Provided text START

Capital management has suddenly become as much about leveraging business relationships to secure financing as it has about monitoring cash flows. Stein cited an example of a Genpact client that had to quickly adapt to the new normal.
“We had one of the largest luxury beauty companies in the world, and [its] channels shut down, [its] customers shut down and stores were shut,” she explained. “Suddenly, rather than ‘Hey, I’m going to call and collect [financing] from you,’ [it became] that client using [its] leverage with banks like J.P. Morgan to get financing because the [beauty company was a] huge influence channel for them, and they didn’t have the luxury to strategically shut them off.”
This paradigm is here to stay, she explained, as the businesses that are most likely to stay afloat during the pandemic are those that are most capable of leveraging these relationships to keep their supply chains intact. This means that AP, AR and other capital management departments will need new analytics tools and partnerships to keep pace.
How Analytics Give Businesses a New Edge
This new standard has cast into sharp relief just how inadequate old capital management tools have become. The primary solutions for many companies — even industry titans in the Fortune 20 — were one-size-fits-all programs like Excel, but their limitations were quickly exposed.

Provided text END
Dataset records START

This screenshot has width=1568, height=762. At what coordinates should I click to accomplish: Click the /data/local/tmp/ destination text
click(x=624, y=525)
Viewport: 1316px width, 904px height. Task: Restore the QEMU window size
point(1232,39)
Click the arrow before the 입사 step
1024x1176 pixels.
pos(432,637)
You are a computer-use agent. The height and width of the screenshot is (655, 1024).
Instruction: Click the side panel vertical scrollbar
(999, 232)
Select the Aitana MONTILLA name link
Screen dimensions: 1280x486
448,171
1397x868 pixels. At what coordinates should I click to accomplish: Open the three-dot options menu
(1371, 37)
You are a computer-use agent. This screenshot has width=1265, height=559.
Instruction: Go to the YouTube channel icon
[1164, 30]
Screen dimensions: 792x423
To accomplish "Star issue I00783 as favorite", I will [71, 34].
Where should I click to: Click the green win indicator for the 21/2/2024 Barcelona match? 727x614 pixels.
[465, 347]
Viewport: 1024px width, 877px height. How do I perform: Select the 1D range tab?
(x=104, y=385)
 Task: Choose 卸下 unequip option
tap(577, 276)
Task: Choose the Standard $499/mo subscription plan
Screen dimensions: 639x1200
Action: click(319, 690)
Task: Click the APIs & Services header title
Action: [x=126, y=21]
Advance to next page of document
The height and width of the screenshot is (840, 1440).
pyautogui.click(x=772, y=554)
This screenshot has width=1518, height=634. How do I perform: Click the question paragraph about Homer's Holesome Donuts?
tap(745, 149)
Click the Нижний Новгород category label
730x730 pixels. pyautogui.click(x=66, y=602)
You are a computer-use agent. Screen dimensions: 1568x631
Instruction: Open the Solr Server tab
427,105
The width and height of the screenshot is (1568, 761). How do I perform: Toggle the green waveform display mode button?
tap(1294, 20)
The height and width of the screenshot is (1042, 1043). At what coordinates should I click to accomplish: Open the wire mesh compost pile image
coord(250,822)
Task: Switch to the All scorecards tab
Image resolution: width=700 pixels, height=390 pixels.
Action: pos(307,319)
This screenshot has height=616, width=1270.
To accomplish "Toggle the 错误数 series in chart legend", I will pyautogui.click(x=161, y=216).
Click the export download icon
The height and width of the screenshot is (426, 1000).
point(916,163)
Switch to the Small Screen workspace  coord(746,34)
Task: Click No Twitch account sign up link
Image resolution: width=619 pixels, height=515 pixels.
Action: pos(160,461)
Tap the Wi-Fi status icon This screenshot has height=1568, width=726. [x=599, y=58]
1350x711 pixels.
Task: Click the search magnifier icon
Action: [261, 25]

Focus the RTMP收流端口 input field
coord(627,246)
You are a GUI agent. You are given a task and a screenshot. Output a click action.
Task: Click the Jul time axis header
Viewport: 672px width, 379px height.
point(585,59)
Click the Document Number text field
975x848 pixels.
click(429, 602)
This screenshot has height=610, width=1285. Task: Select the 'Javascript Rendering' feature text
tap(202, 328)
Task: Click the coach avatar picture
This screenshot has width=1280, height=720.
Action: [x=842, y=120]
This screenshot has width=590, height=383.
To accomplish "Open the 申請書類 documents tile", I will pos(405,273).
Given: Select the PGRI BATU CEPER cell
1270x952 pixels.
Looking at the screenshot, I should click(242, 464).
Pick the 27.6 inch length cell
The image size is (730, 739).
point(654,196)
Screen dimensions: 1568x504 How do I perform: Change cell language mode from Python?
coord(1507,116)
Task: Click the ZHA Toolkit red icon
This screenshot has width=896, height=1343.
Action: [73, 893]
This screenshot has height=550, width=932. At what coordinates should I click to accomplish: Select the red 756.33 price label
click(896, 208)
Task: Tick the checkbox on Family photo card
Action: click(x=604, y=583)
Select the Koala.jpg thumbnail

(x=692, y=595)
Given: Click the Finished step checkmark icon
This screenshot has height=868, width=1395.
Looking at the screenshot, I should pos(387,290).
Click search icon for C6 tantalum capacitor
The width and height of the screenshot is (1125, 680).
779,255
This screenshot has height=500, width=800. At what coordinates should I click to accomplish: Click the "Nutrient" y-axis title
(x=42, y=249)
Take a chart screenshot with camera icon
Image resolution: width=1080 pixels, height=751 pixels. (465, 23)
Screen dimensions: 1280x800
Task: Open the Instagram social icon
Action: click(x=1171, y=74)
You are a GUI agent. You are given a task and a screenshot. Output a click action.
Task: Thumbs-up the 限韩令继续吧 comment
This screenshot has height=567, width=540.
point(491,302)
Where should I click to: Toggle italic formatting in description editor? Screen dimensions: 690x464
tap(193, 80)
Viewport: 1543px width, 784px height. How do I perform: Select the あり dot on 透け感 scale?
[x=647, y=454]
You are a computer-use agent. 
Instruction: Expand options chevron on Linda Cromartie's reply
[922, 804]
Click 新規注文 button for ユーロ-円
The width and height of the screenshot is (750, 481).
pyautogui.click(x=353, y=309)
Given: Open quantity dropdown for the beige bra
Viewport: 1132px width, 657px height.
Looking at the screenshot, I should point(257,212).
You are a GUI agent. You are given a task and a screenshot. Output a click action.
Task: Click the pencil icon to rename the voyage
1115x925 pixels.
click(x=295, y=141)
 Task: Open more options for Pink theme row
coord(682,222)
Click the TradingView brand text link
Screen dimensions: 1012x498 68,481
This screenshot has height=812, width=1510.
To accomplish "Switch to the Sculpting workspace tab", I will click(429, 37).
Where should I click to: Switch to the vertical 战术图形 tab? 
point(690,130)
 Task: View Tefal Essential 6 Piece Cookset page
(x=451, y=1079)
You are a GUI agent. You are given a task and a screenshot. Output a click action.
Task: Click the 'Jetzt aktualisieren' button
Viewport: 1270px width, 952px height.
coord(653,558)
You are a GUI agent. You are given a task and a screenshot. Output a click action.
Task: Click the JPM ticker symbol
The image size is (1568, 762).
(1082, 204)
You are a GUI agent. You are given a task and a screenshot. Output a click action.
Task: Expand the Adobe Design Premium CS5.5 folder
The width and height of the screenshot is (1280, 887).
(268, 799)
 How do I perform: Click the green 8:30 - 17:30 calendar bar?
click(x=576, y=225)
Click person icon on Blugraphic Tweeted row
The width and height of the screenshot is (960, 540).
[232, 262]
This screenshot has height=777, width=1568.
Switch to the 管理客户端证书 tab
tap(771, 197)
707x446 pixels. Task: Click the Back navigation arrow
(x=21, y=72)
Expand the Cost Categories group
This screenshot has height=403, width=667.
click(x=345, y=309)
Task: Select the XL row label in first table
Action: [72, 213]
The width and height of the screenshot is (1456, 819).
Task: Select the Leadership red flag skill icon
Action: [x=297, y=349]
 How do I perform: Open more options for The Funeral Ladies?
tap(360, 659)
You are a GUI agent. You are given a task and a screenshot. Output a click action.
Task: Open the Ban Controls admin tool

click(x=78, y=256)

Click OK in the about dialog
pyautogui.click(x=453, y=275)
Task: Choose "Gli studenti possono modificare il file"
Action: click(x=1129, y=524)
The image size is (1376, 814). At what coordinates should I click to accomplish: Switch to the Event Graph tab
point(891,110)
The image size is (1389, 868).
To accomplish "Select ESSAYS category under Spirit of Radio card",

Dataset records END

• _Work to complete_: Can you carry on the article about capital management and analytics above, starting right after its last sentence?

• _Exercise response_:
“A lot of huge companies are still doing a lot of their cash forecasting in Excel, but suddenly you came into a time like this and went from periodic forecasting to daily or subdaily forecasting,” Stein noted. “A lot of them stepped back and said, ‘Look, we can’t do this with people manually typing in Excel anymore. We need a cash forecasting tool.’”
These predictive analytics tools take into account several factors both inside and outside organizations to determine how much inventory to order as well as how much cash to have on hand at any moment. Business moves fast during the pandemic, and capital management tools need to be equally speedy, said Stein.
“Analytics and segmentation have come to the front,” she noted. “Imagine distribution between restaurants, small businesses and bars. We know that as COVID-19 case rates go up, mobility goes down, unemployment goes up … and receivables are going to be challenged. Taking all of that external data, marrying it with data that we know about customer bases and modeling propensity to pay is allowing us to forecast where we’ll fall short on collections, so we can microtarget the timing and interventions.”
Developing these analytical models and algorithms is a tall order for even the largest businesses, so many are partnering with third parties to aid in this endeavor. Genpact partnered with business spend management developer Coupa to aid in its analytics implementation strategy.
“As a company, you want to negotiate with the right set of strategic suppliers and get the right contracts and terms on those contracts because you have scale in negotiating them across the company as opposed to each individual buyer,” Stein explained. “Partnerships are crucial to implementing platforms that facilitate the implementation of those strategies, and [this can guide] the buyer and the company to the right provider within the right parameters that have been agreed upon.”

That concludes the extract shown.